[INPUT FOR THIS TASK]

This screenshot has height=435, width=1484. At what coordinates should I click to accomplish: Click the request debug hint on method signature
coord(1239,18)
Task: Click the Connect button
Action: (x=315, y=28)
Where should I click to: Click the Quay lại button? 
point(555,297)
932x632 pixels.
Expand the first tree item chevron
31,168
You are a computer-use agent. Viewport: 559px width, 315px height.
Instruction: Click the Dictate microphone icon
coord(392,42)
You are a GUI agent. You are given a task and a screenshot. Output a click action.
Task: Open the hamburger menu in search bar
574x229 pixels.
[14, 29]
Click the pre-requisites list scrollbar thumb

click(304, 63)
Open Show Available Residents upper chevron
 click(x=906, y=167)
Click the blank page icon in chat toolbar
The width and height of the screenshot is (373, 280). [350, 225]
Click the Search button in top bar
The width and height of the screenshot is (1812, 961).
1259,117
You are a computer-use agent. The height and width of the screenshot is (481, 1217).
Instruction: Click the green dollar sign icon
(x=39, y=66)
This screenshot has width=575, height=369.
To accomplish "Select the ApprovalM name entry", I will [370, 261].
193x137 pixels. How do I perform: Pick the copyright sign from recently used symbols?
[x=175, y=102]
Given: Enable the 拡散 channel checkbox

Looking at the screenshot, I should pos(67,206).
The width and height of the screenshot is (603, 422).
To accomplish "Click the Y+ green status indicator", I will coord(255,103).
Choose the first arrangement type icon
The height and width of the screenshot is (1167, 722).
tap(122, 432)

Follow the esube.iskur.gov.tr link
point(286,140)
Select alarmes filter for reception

[TASK OBJECTIVE] Extract every line of the listing above and reproduce it verbatim, from the first line through the last.

[COMPLETE OUTPUT]
This screenshot has height=435, width=1484. At what coordinates should I click to accomplish: Click the request debug hint on method signature
coord(1239,18)
Task: Click the Connect button
Action: (x=315, y=28)
Where should I click to: Click the Quay lại button? 
point(555,297)
932x632 pixels.
Expand the first tree item chevron
31,168
You are a computer-use agent. Viewport: 559px width, 315px height.
Instruction: Click the Dictate microphone icon
coord(392,42)
You are a GUI agent. You are given a task and a screenshot. Output a click action.
Task: Open the hamburger menu in search bar
574x229 pixels.
[14, 29]
Click the pre-requisites list scrollbar thumb

click(304, 63)
Open Show Available Residents upper chevron
 click(x=906, y=167)
Click the blank page icon in chat toolbar
The width and height of the screenshot is (373, 280). [350, 225]
Click the Search button in top bar
The width and height of the screenshot is (1812, 961).
1259,117
You are a computer-use agent. The height and width of the screenshot is (481, 1217).
Instruction: Click the green dollar sign icon
(x=39, y=66)
This screenshot has width=575, height=369.
To accomplish "Select the ApprovalM name entry", I will [370, 261].
193x137 pixels. How do I perform: Pick the copyright sign from recently used symbols?
[x=175, y=102]
Given: Enable the 拡散 channel checkbox

Looking at the screenshot, I should pos(67,206).
The width and height of the screenshot is (603, 422).
To accomplish "Click the Y+ green status indicator", I will coord(255,103).
Choose the first arrangement type icon
The height and width of the screenshot is (1167, 722).
tap(122, 432)

Follow the esube.iskur.gov.tr link
point(286,140)
Select alarmes filter for reception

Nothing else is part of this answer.